発災時から一貫して深刻なのが「分断」です。被災地域は地域・場所によって被害の実態が大きく異なりました。避難した場所によって明暗をわけたこともありました。

 福島では、避難や賠償をめぐる線引き問題が深刻です。当時、20kmの外と内で避難の線引きをしました。わずかでも内側であれば強制避難、わずかでも外側であれば避難を免れました。また、放射線被ばくに伴う賠償でも、ある地域では満額もらえ、道をひとつ隔てた隣はもらえないというケースが発生しました。仮に境界線を25km に広げても、さらにその外をどうするかという議論が生まれます。そしてさらに境界線が広がっていき、最終的には地球全体が汚染地域になってしまいます。まさに、ソライティーズ・パラドックスです。

 そもそも、境界線を引いて、内と外を分けるという方法自体、近代国民国家システムが生みだした統治の手法だともいえます。たとえば領土です。国境線を引くことで領土の内と外を作り、国民と外国人を作りました。
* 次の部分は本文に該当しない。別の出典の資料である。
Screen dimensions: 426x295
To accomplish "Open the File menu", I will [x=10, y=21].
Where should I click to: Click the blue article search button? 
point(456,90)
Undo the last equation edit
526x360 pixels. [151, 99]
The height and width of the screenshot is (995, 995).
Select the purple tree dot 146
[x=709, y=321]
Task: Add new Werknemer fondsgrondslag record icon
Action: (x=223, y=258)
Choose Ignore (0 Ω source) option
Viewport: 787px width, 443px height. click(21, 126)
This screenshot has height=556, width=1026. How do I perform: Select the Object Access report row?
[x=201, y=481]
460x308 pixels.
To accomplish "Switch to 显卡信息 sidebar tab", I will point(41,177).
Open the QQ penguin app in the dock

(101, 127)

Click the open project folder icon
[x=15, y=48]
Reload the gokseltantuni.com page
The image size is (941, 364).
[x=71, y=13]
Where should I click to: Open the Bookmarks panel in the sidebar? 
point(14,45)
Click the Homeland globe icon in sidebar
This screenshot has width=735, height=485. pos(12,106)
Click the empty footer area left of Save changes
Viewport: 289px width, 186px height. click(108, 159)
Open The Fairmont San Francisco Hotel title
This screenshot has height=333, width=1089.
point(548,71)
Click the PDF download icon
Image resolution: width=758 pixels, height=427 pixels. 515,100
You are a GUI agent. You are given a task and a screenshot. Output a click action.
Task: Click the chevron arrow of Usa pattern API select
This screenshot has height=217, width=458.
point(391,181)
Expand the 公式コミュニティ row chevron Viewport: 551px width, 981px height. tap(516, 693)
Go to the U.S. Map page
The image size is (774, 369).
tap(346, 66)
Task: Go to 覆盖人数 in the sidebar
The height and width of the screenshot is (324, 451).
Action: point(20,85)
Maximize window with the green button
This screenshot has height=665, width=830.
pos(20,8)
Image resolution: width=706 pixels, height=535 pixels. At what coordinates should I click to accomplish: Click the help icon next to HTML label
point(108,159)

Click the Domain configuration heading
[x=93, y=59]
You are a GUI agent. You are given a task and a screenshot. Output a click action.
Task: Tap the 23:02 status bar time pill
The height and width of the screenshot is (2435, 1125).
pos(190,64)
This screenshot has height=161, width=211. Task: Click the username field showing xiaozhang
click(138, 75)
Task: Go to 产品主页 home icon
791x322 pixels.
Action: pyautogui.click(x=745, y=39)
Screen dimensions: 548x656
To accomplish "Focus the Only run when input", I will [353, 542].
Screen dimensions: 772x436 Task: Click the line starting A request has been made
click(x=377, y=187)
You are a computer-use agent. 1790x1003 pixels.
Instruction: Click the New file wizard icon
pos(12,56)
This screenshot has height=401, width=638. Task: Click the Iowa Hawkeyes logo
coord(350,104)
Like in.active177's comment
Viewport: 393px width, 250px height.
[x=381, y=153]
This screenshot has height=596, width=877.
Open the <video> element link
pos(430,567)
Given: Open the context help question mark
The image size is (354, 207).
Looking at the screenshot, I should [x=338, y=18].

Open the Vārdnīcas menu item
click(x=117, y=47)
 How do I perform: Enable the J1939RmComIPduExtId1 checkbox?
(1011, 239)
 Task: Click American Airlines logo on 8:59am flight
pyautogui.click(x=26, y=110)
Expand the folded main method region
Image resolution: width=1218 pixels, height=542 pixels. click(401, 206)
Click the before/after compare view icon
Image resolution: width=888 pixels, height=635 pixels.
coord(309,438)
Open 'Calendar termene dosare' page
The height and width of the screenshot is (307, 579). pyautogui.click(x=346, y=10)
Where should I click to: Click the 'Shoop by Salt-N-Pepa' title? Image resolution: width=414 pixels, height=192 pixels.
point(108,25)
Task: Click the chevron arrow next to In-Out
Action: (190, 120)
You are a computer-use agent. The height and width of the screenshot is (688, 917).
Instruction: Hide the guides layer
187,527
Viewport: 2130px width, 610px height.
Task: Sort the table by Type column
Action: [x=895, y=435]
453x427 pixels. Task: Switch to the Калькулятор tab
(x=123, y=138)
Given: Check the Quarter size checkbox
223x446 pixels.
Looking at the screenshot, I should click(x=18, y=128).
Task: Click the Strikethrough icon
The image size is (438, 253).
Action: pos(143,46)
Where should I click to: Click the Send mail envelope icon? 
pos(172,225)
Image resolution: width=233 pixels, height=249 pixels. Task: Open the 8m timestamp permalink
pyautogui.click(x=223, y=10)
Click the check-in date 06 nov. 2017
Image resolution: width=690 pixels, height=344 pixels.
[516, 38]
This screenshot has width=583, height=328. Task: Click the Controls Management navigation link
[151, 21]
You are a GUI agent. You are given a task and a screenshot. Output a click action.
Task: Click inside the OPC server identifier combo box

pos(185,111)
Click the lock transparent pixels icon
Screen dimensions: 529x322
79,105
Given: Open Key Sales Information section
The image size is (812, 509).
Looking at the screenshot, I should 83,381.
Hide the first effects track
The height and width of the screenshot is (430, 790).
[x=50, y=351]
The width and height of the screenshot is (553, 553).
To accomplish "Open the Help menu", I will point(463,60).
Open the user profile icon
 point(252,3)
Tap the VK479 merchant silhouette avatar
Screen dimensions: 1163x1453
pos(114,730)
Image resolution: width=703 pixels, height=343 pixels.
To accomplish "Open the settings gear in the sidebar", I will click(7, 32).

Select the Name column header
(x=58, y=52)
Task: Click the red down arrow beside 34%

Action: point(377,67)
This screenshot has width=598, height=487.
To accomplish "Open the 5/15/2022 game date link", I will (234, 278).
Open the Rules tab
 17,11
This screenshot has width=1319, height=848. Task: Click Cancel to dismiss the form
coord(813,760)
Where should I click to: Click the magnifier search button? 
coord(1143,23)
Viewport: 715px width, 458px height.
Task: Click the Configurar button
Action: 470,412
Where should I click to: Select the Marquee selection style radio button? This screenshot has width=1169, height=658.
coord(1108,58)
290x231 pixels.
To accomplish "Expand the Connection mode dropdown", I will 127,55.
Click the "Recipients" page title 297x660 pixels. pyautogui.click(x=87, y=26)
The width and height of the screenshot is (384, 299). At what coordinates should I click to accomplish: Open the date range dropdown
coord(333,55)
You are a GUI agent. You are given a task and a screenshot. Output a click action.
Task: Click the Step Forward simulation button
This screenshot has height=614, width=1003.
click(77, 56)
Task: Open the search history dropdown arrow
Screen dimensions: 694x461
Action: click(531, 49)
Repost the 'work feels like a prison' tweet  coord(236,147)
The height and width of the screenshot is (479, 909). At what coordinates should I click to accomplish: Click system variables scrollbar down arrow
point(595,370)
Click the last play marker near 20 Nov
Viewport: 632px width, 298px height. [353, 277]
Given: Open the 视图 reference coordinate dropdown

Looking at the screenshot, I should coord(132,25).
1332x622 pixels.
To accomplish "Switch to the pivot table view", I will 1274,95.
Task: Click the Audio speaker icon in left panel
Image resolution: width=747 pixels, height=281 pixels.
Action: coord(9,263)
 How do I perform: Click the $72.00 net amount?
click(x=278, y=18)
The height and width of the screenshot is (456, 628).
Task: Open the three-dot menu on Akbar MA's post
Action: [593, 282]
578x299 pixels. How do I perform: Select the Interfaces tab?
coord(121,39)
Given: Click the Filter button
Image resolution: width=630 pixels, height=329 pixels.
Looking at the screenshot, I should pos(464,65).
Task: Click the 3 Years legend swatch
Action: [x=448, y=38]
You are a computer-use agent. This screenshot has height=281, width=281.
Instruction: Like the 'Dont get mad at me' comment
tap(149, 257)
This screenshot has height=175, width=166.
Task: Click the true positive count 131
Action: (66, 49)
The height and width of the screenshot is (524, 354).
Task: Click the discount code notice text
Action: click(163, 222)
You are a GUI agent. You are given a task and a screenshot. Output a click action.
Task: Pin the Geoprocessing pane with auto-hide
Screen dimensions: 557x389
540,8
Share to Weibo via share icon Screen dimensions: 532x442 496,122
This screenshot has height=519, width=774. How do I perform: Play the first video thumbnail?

近代より以前は、不毛の土地や漁場でもない海にまで国境線の画定をうるさくはいいませんでした。国民と外国人とにわけ、国民には福祉を施し、納税はじめ義務を課す。学校も、児童・生徒・学生であるかないかが重要ですから、外と内の境界が生まれます。

 近代社会では、あらゆることに定義を定め、線引きをし、線の内側の人々に対して、法的な義務や権利を付与し、支援することで、統治がなされてきました。法律違反者には刑罰で対処するというシステムが明確化されるようになったのも近代といえます。それまで信用の源泉は、神との契約によって守る「God-based Confidence」でした。神が死後の世界を約束するから、代わりに神の教えを守りましょうという世界ですね。それが、1755年のリスボン大震災で大きく揺らぎ、近代化が始まります。

 フランス市民革命を経て、ナポレオン法典の登場によって契約ベースに変わっていきます。神の代わりに国家が国民の安全・生命と財産を保障する、その代わり、違反者には罰則(監獄送り)をあたえることによって、社会の秩序や社会の信用というものを創っていく。「Jail-based Confidence」ともいえるでしょう。

 今、近代のほころびとともに、このやり方が限界にきています。実は、境界は線ではなく、グラデーションであり、幅があります。文脈や状況に応じて変わります。白・黒つかないグラデーションに対して、罰則を課したり、特権を付与したりすることは、法治国家では難しく、法治によるガバナンスが、近年、効かなくなっています。